Personal information
- Full name: Edward William Stocks
- Born: 27 May 1856 Norwich, Norfolk, England
- Died: 26 October 1876 (aged 20) Norwich, Norfolk, England
- Batting: Right-handed
- Bowling: Right-arm roundarm medium

Domestic team information
- 1875–1876: Cambridge University

Career statistics
| Competition | First-class |
| Matches | 4 |
| Runs scored | 18 |
| Batting average | 3.60 |
| 100s/50s | –/– |
| Top score | 11 |
| Balls bowled | 32 |
| Wickets | 0 |
| Bowling average | – |
| 5 wickets in innings | – |
| 10 wickets in match | – |
| Best bowling | – |
| Catches/stumpings | 1/– |
- Source: Cricinfo, 26 January 2023

= Edward Stocks =

English cricketer (1856–1876)

Edward William Stocks (27 May 1856 – 26 October 1876) was an English cricketer and athlete who played in four first-class cricket matches for Cambridge University, two each in the seasons of 1875 and 1876. He was born and died at Norwich, Norfolk.

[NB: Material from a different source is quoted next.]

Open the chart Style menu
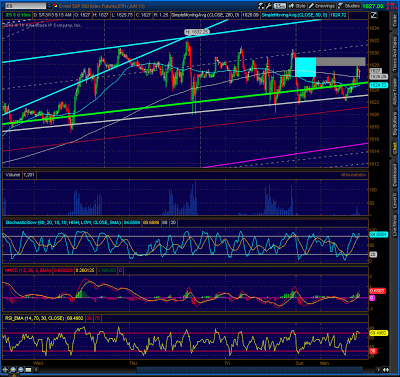The image size is (400, 377). click(x=297, y=6)
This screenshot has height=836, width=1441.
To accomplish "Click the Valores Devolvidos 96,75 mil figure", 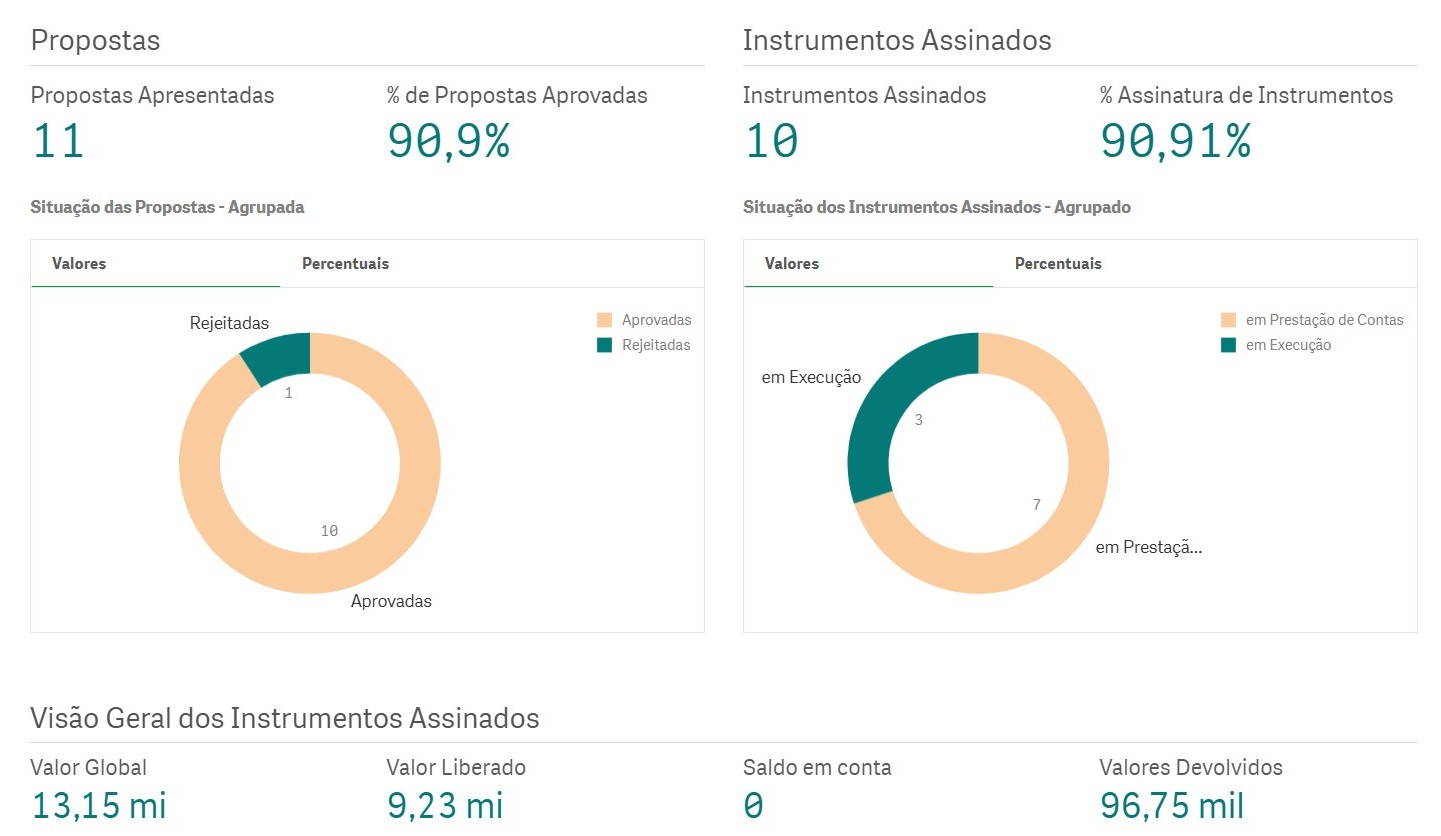I will point(1171,805).
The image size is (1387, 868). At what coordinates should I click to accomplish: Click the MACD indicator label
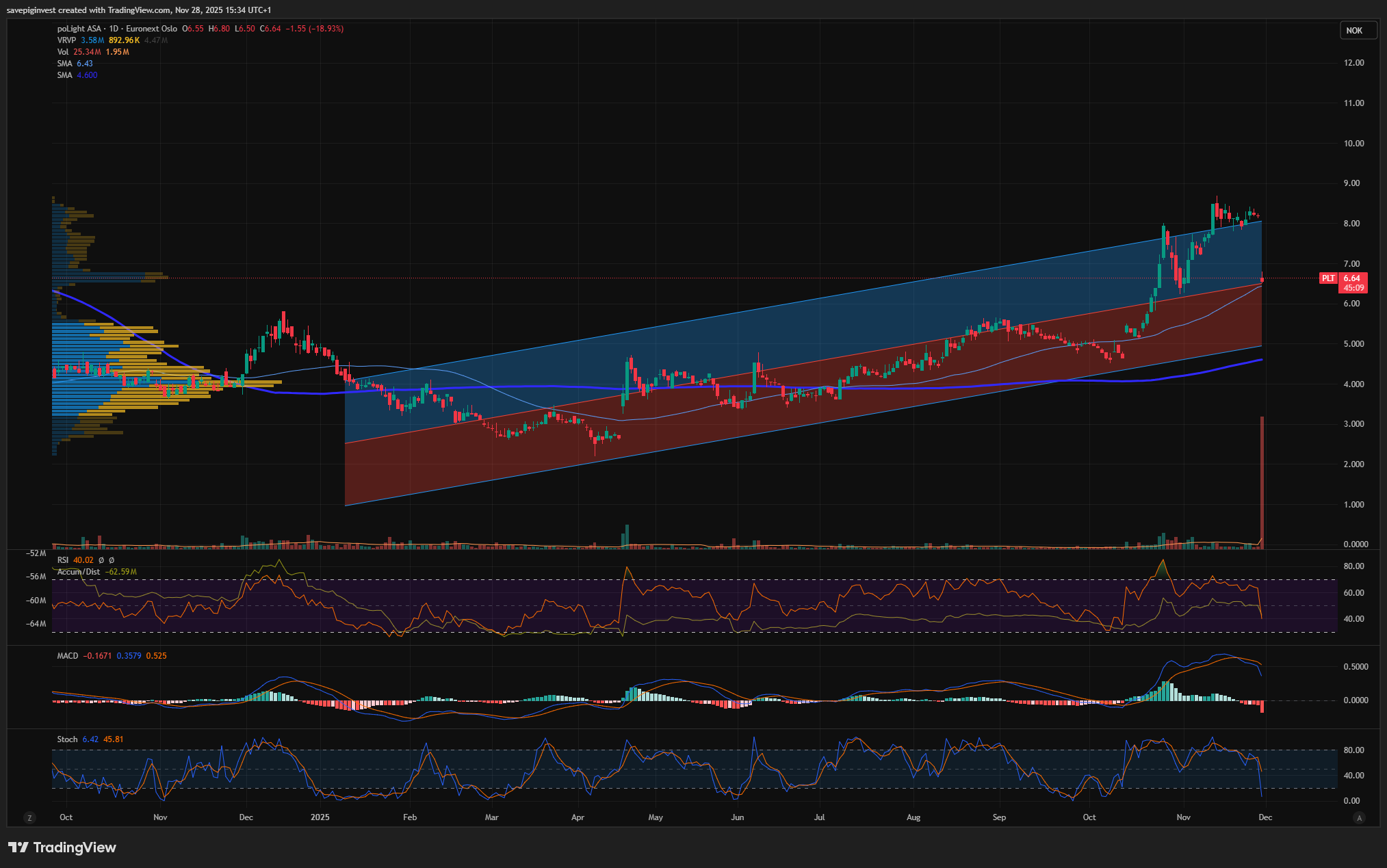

The son of the vice-master of the King's College Grammar School at Norwich, Stocks was educated after the death of his father at the Clergy Orphans' School, Canterbury and at St Catharine's College, Cambridge. As a cricketer, he was a right-handed lower-order batsman and a right-arm medium-pace bowler in the roundarm style. He had little success in his matches for Cambridge University, scoring just 18 runs in five innings and failing to take a wicket in eight overs, and he was not picked for the University Match against Oxford University in either of his two first-class seasons. He did, however, win a Blue in athletics in both 1875 and 1876, competing in the long jump.

Stocks' final cricket match of minor status was for Norfolk against Suffolk in August 1876, when he opened both the batting and the bowling. He died two months after this game, at the age of just 20.